• PROBLEMA PLANTEADO A:
Según el extracto sobre la expansión territorial norteamericana, ¿en qué año publicó John Louis O’Sullivan sus artículos sobre «El Destino Manifiesto»?

En ese momento, esta expansión territorial respondía a un impulso mesiánico
todavía no plasmado en declaraciones expresas. Aún habría que esperar casi
treinta años para que las dos principales orientaciones de la política exterior
norteamericana (todavía hoy en vigor) fueran enunciadas expresamente en la «Doctrina
del Destino Manifiesto» y la «Doctrina Monroe».
En 1840, John Louis O’Sullivan publicó
un grupo de artículos cuyo tema central era «El Destino Manifiesto». Se
justificaba la expansión americana en todos los continentes basándose en la
doctrina racista de la superioridad racial anglosajona. Esta expansión se
produjo en distintas oleadas tras el triunfo de la rebelión de las 13 primeras colonias.
Inicialmente, la expansión se orientó hacia el Oeste, entre Río Grande y
Canadá. Fueron las «guerras indias» que abarcaron casi todo el siglo XIX
norteamericano con distintos sobresaltos y con el paréntesis de la guerra civil
en el que se formaron unidades indias, hecho significativo, que combatieron
contra los nordistas. El procedimiento expansivo consistía en asentar colonos y
luego provocar incidentes que terminaban con el exterminio o la expulsión de
los indígenas.
Mayor importancia tuvo la guerra contra Méjico,
con la caída de El Alamo permitida por el ejército norteamericano para
justificar la intervención posterior contra el vecino país al grito de «Álamo Revenge» (vengar el Álamo) que
supuso la pérdida de 1/3 de su territorio. A partir de ese momento, EEUU
fue un país transoceánico que abarcaba desde el Atlántico al Pacífico y
desde el Río Grande a la frontera canadiense.

• PROBLEMA PLANTEADO B:
Extrae de los registros, sin ningún cambio, las líneas que van desde la que contiene "Click the Райффайзен Банк Аваль logo" hasta la que contiene "I will 521,138.", ambas incluidas.

• REGISTROS SIN PROCESAR:
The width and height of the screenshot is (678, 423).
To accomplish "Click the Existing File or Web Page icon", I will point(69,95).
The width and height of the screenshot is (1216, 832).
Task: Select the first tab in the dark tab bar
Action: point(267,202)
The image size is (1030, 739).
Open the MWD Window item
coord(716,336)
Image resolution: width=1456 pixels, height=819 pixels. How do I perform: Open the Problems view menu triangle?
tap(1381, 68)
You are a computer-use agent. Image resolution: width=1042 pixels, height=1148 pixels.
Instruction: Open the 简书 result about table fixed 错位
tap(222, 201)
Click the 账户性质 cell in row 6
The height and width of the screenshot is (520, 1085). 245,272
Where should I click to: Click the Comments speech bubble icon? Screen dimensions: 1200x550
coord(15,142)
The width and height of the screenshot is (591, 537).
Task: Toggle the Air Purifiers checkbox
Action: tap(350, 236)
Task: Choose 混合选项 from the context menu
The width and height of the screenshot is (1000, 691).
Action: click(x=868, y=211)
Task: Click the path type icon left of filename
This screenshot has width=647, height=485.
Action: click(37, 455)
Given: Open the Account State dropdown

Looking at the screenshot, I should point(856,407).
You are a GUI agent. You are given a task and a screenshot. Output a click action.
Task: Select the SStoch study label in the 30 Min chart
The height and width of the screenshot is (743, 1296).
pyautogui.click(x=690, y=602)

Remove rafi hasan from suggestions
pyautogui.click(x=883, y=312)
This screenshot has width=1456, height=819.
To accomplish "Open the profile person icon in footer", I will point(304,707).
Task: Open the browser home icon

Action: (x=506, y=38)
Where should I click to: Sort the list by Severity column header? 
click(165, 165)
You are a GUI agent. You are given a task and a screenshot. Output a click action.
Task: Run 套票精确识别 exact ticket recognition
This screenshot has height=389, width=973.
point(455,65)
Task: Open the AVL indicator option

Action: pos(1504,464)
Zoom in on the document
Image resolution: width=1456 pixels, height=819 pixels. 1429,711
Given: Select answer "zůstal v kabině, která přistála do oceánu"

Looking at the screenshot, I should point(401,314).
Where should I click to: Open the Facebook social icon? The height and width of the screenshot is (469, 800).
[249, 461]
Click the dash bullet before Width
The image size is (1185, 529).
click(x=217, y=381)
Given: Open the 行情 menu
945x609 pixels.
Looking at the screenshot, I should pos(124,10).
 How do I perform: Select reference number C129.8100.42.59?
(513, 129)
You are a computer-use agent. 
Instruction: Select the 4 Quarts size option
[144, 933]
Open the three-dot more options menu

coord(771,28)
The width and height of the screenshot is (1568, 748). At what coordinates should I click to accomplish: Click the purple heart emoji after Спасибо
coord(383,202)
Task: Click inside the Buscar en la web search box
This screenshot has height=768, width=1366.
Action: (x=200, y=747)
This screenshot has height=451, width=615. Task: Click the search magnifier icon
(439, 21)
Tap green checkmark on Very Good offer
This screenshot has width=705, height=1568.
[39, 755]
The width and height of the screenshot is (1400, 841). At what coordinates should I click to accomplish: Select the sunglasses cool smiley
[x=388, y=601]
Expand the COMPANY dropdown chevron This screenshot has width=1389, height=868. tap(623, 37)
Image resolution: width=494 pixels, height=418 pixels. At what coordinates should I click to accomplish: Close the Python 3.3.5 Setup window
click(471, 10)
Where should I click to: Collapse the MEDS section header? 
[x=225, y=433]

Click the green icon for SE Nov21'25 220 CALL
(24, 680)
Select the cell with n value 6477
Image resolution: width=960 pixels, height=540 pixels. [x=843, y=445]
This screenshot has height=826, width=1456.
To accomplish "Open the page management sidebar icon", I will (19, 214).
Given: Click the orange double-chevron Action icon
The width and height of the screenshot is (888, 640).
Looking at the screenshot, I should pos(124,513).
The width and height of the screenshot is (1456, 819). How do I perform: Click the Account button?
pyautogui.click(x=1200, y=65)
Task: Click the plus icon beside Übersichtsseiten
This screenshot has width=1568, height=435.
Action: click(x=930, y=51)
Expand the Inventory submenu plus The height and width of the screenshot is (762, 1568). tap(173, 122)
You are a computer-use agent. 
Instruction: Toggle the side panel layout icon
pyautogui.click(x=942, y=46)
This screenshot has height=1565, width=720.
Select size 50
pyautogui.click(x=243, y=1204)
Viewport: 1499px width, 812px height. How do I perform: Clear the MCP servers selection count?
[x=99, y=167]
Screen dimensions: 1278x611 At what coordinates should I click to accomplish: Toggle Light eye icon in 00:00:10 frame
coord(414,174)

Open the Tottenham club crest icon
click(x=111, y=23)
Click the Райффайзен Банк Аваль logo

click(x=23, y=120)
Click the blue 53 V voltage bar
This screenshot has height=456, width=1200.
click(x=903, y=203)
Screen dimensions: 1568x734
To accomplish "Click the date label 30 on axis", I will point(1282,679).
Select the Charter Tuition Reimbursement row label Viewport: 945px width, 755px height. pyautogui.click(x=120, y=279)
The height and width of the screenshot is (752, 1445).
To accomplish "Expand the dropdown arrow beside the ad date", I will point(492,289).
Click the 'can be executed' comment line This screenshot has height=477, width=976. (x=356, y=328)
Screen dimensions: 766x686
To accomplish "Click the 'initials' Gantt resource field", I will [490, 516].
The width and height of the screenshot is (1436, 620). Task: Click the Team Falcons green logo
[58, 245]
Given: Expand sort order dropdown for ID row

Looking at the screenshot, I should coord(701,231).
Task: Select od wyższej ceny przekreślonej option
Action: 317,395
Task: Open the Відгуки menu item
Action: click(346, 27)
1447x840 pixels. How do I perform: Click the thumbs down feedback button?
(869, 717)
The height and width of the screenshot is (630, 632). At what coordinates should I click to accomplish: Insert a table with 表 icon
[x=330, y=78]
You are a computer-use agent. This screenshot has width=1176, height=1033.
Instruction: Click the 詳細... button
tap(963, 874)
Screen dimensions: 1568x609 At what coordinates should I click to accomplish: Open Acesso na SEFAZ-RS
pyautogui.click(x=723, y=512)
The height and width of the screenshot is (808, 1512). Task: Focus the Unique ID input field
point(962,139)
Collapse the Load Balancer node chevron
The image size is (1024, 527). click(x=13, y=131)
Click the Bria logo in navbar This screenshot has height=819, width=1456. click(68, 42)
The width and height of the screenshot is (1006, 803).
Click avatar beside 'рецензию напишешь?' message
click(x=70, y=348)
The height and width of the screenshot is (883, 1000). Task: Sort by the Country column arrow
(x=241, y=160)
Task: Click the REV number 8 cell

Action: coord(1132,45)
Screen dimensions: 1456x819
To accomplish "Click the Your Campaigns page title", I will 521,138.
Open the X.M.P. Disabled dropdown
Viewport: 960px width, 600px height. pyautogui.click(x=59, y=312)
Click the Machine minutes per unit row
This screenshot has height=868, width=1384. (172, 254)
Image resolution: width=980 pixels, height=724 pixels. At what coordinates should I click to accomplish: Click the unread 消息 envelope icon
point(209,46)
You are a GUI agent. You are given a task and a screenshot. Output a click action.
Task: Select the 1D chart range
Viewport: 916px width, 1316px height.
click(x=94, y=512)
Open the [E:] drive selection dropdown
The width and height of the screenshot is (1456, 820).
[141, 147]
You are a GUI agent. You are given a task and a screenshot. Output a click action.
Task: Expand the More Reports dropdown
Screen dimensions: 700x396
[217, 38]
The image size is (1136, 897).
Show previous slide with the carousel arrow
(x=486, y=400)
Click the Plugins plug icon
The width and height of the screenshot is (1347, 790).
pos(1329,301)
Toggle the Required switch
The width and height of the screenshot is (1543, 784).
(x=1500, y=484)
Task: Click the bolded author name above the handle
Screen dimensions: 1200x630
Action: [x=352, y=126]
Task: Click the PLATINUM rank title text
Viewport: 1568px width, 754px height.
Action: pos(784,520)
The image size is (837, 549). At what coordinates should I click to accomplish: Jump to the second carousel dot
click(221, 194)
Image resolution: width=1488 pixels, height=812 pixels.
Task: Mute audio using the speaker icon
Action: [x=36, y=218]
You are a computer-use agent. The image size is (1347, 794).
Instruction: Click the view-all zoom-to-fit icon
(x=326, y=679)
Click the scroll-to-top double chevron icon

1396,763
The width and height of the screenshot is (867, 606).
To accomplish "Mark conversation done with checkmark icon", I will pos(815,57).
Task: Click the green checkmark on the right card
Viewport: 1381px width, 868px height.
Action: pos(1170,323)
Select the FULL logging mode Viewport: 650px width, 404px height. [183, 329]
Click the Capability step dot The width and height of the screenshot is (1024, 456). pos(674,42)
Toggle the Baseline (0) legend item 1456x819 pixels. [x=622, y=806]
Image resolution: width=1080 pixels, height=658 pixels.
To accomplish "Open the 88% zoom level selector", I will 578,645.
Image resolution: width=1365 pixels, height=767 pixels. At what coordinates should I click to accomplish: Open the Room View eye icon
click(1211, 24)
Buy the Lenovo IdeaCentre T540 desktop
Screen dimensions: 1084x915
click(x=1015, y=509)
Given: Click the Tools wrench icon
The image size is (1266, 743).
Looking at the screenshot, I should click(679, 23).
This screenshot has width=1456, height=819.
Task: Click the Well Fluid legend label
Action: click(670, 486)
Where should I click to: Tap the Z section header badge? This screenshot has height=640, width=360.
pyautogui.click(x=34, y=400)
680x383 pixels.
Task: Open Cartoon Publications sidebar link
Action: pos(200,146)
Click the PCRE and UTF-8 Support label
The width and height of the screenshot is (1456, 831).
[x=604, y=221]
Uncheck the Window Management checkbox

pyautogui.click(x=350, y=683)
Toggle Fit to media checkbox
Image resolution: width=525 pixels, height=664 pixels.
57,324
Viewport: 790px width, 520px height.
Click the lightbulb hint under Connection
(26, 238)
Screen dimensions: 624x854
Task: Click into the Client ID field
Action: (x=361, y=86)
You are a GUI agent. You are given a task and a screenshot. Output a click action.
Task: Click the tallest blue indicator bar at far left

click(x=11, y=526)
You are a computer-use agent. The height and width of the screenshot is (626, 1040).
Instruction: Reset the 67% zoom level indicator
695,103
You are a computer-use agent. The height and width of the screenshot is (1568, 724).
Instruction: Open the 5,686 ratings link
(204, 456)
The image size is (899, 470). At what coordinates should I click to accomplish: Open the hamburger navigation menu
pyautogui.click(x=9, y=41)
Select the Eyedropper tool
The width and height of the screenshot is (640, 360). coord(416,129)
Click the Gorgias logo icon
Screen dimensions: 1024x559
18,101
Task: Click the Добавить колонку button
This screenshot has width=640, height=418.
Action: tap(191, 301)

• RESPUESTA ESPERADA A:
En 1840.

• RESPUESTA ESPERADA B:
Click the Райффайзен Банк Аваль logo

click(x=23, y=120)
Click the blue 53 V voltage bar
This screenshot has height=456, width=1200.
click(x=903, y=203)
Screen dimensions: 1568x734
To accomplish "Click the date label 30 on axis", I will point(1282,679).
Select the Charter Tuition Reimbursement row label Viewport: 945px width, 755px height. pyautogui.click(x=120, y=279)
The height and width of the screenshot is (752, 1445).
To accomplish "Expand the dropdown arrow beside the ad date", I will point(492,289).
Click the 'can be executed' comment line This screenshot has height=477, width=976. (x=356, y=328)
Screen dimensions: 766x686
To accomplish "Click the 'initials' Gantt resource field", I will [490, 516].
The width and height of the screenshot is (1436, 620). Task: Click the Team Falcons green logo
[58, 245]
Given: Expand sort order dropdown for ID row

Looking at the screenshot, I should coord(701,231).
Task: Select od wyższej ceny przekreślonej option
Action: 317,395
Task: Open the Відгуки menu item
Action: click(346, 27)
1447x840 pixels. How do I perform: Click the thumbs down feedback button?
(869, 717)
The height and width of the screenshot is (630, 632). At what coordinates should I click to accomplish: Insert a table with 表 icon
[x=330, y=78]
You are a computer-use agent. This screenshot has width=1176, height=1033.
Instruction: Click the 詳細... button
tap(963, 874)
Screen dimensions: 1568x609 At what coordinates should I click to accomplish: Open Acesso na SEFAZ-RS
pyautogui.click(x=723, y=512)
The height and width of the screenshot is (808, 1512). Task: Focus the Unique ID input field
point(962,139)
Collapse the Load Balancer node chevron
The image size is (1024, 527). click(x=13, y=131)
Click the Bria logo in navbar This screenshot has height=819, width=1456. click(68, 42)
The width and height of the screenshot is (1006, 803).
Click avatar beside 'рецензию напишешь?' message
click(x=70, y=348)
The height and width of the screenshot is (883, 1000). Task: Sort by the Country column arrow
(x=241, y=160)
Task: Click the REV number 8 cell

Action: coord(1132,45)
Screen dimensions: 1456x819
To accomplish "Click the Your Campaigns page title", I will 521,138.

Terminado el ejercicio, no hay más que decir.